GüLe SeVDaLi BiR GeNçLiK

CEP SHOP VE OYUNLAR => Forum Oyunları => Konuyu başlatan: edepli - 07 Mayıs 2008, 08:48:29

Başlık: Esmaül Hüsna
Gönderen: edepli - 07 Mayıs 2008, 08:48:29
Arapça'da -isim- kelimesinin çoğulu olan -esmâ- ile -güzel, en güzel- anlamına gelen -hüsnâ- kelimeleriyle oluşan -esmâül hüsnâ- terimi Kur'ân-ı Kerîm ve Hadis-i şerîflerde Allah-ü Teala'ya nisbet edilen isimleri ifade eder.
Allah'in 99 ismi vardir. Her kim bu isimleri sayarsa, anlarsa, ezberlerse cennete girer.
Hz. Muhammed (SAV)

Peygamber aleyhisselam bize, dualarimizda Allah'imizin bu GüZEL ISIMLERINE yer vermemizi siddetle tavsiye etmis , bunun dualarimizin kabulüne vesile olacagini beyan etmistir . Bu tavsiyeyi emir seklinde Kur'an-i Kerim'de de görüyoruz:"En güzel isimler Allah'indir. O halde O'na o güzel Isimlerle dua edin...Araf suresi/Ayet 180" . Iste bu nedenle Müslümanlar, dualarina mesela Allah'imizin 99 özel Isminden RAB ismini kullanarak "Yâ Rabb'i" veya Allah'imizin RAHMAN ve RAHIM isimlerini kullanarak "BismillahirRAHMANirRAHIM" diye baslarlar. Ve duanin içinde de mesela günahlarinin affedilmesini istiyorlarsa Allah'imizin o konuyla ilgili Ismini duaya eklerler.


S.A. arkadaşlar...
Herkez rabbimizin bir ismini ve anlamını yazacak ve bu şekilde inşallah ezberlemek daha iyi anlamak imkanına ulaşacağız kolay gelsin.

ilk ben başlıyorum;
'ALLAH'
(Varligi zorunlu olan ve bütün övgülere layik bulunan zatin özel ve en kapsamli adi) 
 
Başlık: Esmaül Hüsna
Gönderen: edepli - 07 Mayıs 2008, 22:25:07
er-Reşid(c.c) ;

kullarını irşat ededn, doğru yolu gösteren.
Başlık: Esmaül Hüsna
Gönderen: sevdaligul - 07 Mayıs 2008, 23:09:45
el Müheymin (c.c)

 Gözetici ve koruyucu olan, doğrulayıcı ve güvenilir
Başlık: Esmaül Hüsna
Gönderen: ђ๏Ŧєєz - 07 Mayıs 2008, 23:22:34
AFÜVV

Affı çok olan

Bir hayrı açıklar ya da gizli tutarsanız veya bir kötülüğü bağışlarsanız, şüphesiz Allah, affedicidir, güç yetirendir. (Nisa Suresi, 149)
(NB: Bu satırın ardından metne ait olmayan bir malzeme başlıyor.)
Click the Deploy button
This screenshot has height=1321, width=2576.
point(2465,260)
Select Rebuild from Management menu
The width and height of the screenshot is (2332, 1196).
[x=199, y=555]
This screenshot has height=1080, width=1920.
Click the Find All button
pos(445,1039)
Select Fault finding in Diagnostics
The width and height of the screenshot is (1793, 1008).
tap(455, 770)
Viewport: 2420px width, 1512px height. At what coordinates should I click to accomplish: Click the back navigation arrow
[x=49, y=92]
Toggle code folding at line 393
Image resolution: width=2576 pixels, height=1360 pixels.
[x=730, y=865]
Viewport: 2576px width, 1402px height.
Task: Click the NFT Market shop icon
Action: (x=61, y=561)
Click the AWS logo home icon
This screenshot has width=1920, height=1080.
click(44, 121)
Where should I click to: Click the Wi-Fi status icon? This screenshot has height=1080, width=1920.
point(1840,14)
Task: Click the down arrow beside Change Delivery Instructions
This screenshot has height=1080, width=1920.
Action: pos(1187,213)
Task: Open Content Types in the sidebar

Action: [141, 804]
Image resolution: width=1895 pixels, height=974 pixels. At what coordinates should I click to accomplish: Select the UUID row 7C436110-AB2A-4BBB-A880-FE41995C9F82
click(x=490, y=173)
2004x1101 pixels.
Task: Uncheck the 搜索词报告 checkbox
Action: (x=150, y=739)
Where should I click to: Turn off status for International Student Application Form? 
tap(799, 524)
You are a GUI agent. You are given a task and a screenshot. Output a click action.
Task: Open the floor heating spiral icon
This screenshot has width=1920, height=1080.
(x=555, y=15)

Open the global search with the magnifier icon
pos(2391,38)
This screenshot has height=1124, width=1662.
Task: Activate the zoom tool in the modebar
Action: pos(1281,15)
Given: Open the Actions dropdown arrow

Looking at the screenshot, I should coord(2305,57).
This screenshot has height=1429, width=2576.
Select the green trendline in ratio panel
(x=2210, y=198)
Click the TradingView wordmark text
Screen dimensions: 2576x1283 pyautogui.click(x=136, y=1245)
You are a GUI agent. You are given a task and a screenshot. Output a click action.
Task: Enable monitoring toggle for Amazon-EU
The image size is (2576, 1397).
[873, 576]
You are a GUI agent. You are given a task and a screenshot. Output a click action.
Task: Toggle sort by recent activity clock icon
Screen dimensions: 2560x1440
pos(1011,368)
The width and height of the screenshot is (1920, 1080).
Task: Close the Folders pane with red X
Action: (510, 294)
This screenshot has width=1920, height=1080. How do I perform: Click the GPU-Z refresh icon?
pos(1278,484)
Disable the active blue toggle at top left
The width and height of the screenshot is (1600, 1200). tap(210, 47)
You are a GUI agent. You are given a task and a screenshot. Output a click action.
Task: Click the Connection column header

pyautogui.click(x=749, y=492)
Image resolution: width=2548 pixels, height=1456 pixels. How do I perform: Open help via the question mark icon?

İnsan, yapısı gereği hata yapmaya çok müsait bir varlıktır. Her an, pek çok konuda eksik düşünebilir, yanlış bir karar verebilir, hatalı bir tavır sergileyebilir. Ancak insanı yaratan ve ondaki bu eksiklikleri bilen Allah, yapılan hataları da affedicidir. Allah'ın 'affediciliği' olmasa hiçbir insanın cennete girmesi mümkün olmazdı. Nitekim bu gerçeğe Kuran'da açıkça dikkat çekilmiştir:

Eğer Allah, insanları zulümleri nedeniyle sorguya çekecek olsaydı, onun üstünde (yeryüzünde) canlılardan hiçbir şey bırakmazdı; ancak onları adı konulmuş bir süreye kadar ertelemektedir. Onların ecelleri gelince ne bir saat ertelenebilirler, ne de öne alınabilirler. (Nahl Suresi, 61)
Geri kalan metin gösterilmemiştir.